O prefeito de Plácido de Castro, a 100 quilômetros de Rio Branco, Luis Pereira, que teria usado o Fundef até para pagar táxi, está sendo processado. No total, segundo a denúncia assinada pelo procurador geral de Justiça Edmar Monteiro, Pereira teria fraudado em cerca de R$120 mil o Fundef em 1999. "Esses desvios deverão estar entre os grandes escândalos financeiros e administrativos do Acre", avalia Monteiro. Ele designou dois promotores para investigar a aplicação do dinheiro do Fundef. "A situação é tão grave que o Tribunal de Contas pediu intervenção do Estado em Plácido de Castro", disse Claudio Ezequiel, presidente do Sinteac. Desde que começou a denunciar o rombo no Fundef, ele passou a andar com segurança.

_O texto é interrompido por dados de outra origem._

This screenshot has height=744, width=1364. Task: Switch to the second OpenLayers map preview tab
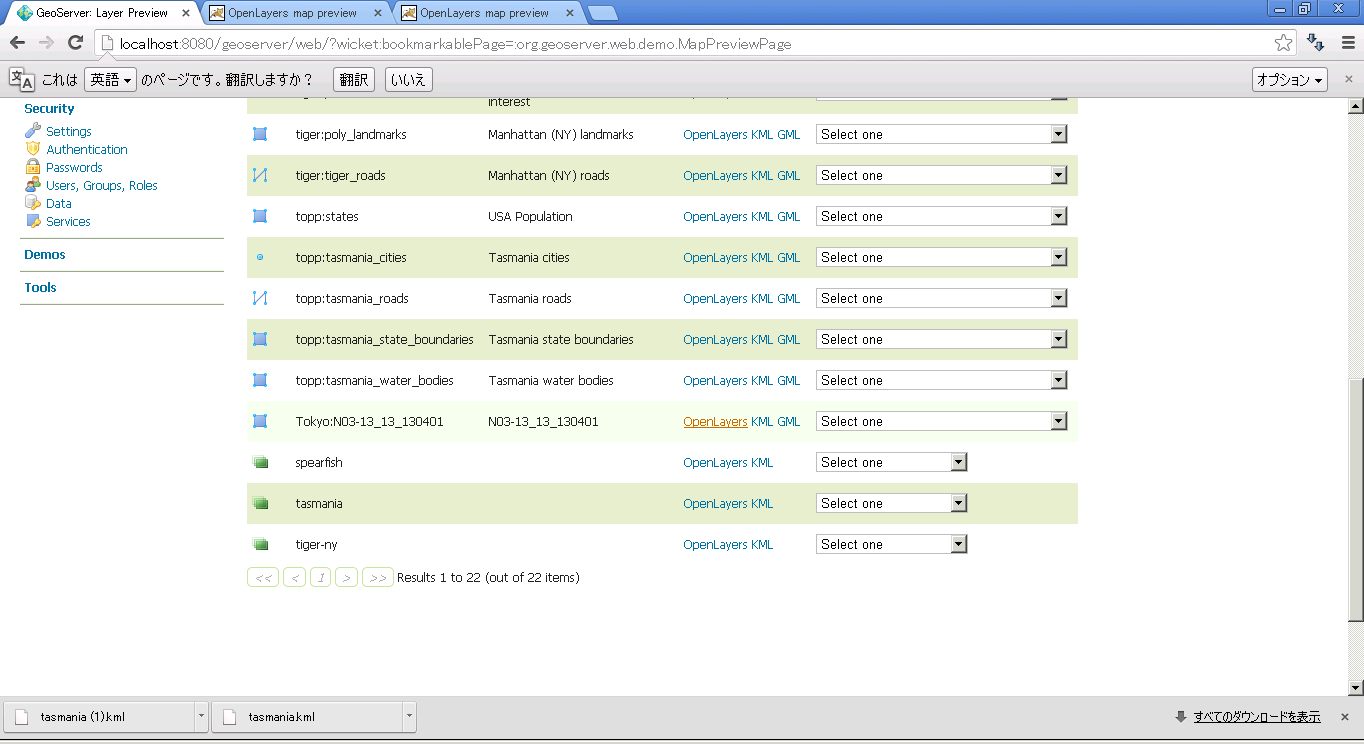point(484,13)
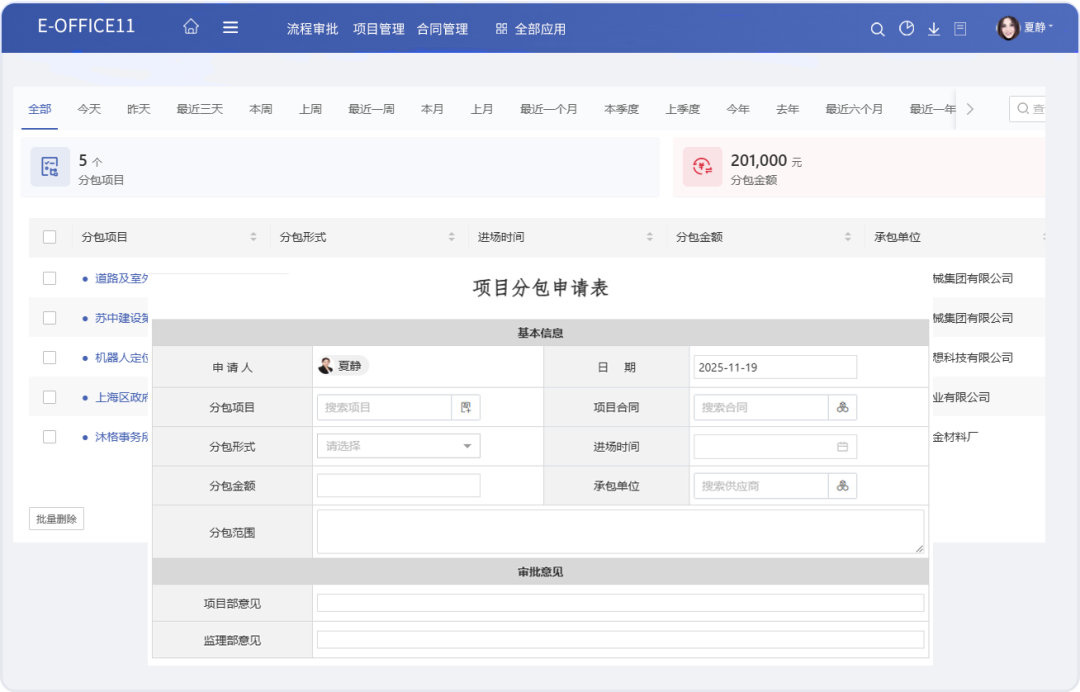Check the box for 机器人定位 row
1080x692 pixels.
49,357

De acordo com o Sinteac, 30% das prefeituras recebem do Fundef o dobro do repasse do Fundo de Participação dos Municípios (FPM). "Em Porto Walter, município com 1.400 alunos, a prefeitura comprou R$ 7 mil em lápis. Ou seja: 35 lápis para cada estudante durante um ano", diz o sindicalista.
CPI - A deputada Naluh Gouveia (PT) está recolhendo assinaturas para aprovar a instalação de uma Comissão Parlamentar de Inquérito (CPI) do Fundef na Assembléia Legislativa.